Devices on the web act as clients and servers.
Your browser is a client; websites and data live on servers.
- Client: your computer/phone + a browser (Chrome/Firefox/Safari).
- Server: a computer that stores webpages/data and sends them when requested.
When you load a page, your browser sends a request and the server sends back a response (the page content).

What is an API?

API stands for Application Programming Interface.
- It enables data transmission between a client and a server.
- Think of it like a waiter in a restaurant:
  - Customer (client) → places an order → Waiter (API) → relays it → Kitchen (server) → returns the food (data)

API: Key Concepts

Methods: The “verbs” that define what action the client wants the server to perform.

Method	Purpose
`GET`	Retrieve data from a server ✅ (main one we use)
`POST`	Send new data to a server
`PUT`	Update existing data on a server
`DELETE`	Remove data from a server

Request: What the client sends to the server — specifying the method, endpoint URL, and optional parameters (e.g., search terms, API keys).
Response: What the server sends back, consisting of three parts:
- Status Code — indicates success or failure (e.g., 200 OK, 404 Not Found, 401 Unauthorized)
- Content — the actual data of interest in JSON or XML format
- Header — meta-information about the response

🔒🛡️ Hypertext Transfer Protocol Secure (HTTPS)

HTTP is how clients and servers communicate.
HTTPS is encrypted HTTP (safer).

When we type a URL starting with https://:

Browser finds the server.
Browser and server establish a secure connection.
Browser sends a request for content.
Server responds (e.g., 200 OK) and sends data.
Browser decrypts and displays the page.

🚦🔢 HTTP Status Codes

# library for making HTTPS requests in Python
import requests

p = 'https://bcdanl.github.io/210'
response = requests.get(p)
print(response.status_code)
print(response.reason)

200 OK → success; content returned.

p = 'https://bcdanl.github.io/2100'
response = requests.get(p)
print(response.status_code)
print(response.reason)

404 Not Found → URL/page doesn’t exist (typo, removed page, broken link).

Understanding the `requests` Methods

What is requests?
- A Python library used to make HTTP requests to APIs as well as websites.
- Supports methods like GET, POST, PUT, DELETE, etc.
Using requests.get():
- Sends a GET request to retrieve data from a specified URL.
- Commonly used when fetching data from APIs.

import requests
url = 'https://www.example.com/.....'
param_dicts = {.....}  # Optional, but we often need this
response = requests.get(url, params=param_dicts)

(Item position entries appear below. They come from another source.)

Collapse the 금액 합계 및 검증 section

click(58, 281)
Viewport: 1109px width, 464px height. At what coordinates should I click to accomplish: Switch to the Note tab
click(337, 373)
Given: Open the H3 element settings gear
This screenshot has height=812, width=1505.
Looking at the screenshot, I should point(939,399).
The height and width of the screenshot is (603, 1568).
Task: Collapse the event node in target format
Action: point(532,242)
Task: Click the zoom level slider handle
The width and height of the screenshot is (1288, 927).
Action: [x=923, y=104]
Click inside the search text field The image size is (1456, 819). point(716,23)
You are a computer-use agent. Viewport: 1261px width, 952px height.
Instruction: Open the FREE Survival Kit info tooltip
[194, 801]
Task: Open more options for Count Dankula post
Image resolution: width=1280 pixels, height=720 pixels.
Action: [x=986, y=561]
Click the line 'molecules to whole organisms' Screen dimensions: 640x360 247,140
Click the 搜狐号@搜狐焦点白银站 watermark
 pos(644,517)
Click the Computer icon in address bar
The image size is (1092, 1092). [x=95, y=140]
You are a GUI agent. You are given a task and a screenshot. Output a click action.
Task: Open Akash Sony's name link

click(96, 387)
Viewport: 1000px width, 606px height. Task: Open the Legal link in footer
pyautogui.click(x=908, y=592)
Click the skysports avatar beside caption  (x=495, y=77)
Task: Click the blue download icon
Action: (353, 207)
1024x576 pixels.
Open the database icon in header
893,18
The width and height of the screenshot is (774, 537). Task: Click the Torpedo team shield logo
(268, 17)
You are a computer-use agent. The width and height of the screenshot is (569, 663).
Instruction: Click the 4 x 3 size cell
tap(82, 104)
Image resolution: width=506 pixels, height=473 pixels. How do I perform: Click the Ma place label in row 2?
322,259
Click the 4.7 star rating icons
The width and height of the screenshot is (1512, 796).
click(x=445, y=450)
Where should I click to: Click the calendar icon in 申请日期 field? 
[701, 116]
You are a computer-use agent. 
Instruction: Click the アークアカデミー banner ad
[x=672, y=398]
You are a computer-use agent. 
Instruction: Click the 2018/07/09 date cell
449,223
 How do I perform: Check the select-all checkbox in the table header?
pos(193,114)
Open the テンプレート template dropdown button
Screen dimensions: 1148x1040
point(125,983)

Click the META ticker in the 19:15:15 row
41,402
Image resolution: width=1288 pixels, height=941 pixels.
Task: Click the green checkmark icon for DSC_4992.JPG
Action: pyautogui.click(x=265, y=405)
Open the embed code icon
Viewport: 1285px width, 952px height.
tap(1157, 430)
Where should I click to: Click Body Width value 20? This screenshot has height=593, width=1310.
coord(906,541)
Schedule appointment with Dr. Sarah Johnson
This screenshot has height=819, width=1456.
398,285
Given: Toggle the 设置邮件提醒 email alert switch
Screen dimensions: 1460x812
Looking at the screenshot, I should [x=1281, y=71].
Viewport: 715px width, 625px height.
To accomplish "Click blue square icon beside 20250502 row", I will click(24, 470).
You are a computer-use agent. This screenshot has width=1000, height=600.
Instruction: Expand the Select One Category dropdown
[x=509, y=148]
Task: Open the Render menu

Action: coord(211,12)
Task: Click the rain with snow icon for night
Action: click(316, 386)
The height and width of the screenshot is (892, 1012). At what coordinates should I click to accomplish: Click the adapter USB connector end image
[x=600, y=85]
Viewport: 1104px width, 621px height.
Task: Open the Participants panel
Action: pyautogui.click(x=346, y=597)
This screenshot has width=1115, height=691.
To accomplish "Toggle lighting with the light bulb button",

url: API endpoint where data is requested.
param_dicts: Dictionary of query parameters sent with the request.

API Endpoints

In the case of web APIs, we can access information directly from the API database if we specify the correct URL(s).
- These URLs are known as API endpoints.
Navigating your browser to an API endpoint will display raw text in one of these formats:
- JSON (JavaScript Object Notation), or
- XML (Extensible Markup Language).
Install JSONView to render JSON output nicely in Chrome.
- https://jsonview.com/

Inspecting the Response Object

Key attributes and methods:
- response.status_code: Returns HTTP status code (e.g., 200 for success).
- response.json(): Converts JSON format data into a Python dictionary.
- response.text: Decoded text version of the response.content
Best practices:
- Always check status_code before processing the response.
- Use response.json() for easier handling of JSON data.

🗽 NYC Open Data APIs

NYC Open Data

NYC Open Data (https://opendata.cityofnewyork.us) is free public data published by NYC agencies and other partners.
Many metropolitan cities have the Open Data websites too:

NYC’s Payroll Data

Let’s get the NYC’s Payroll Data.
1. Open the web page https://data.cityofnewyork.us/City-Government/Citywide-Payroll-Data-Fiscal-Year-/k397-673e in your browser.
2. Click the “Actions”, and then “API”
3. Choose the Version: “SODA2”
4. Copy the API endpoint.

Example Code

import requests
import pandas as pd

endpoint = 'https://data.cityofnewyork.us/resource/ic3t-wcy2.json'  ## API endpoint
response = requests.get(endpoint)
content = response.json() # to convert JSON response data to a dictionary
df = pd.DataFrame(content)

The requests.get() method sends a GET request to the specified URL.
response.json() automatically converts JSON data into a dictionary or a list of dictionaries.
- JSON objects have the same format as Python dictionaries.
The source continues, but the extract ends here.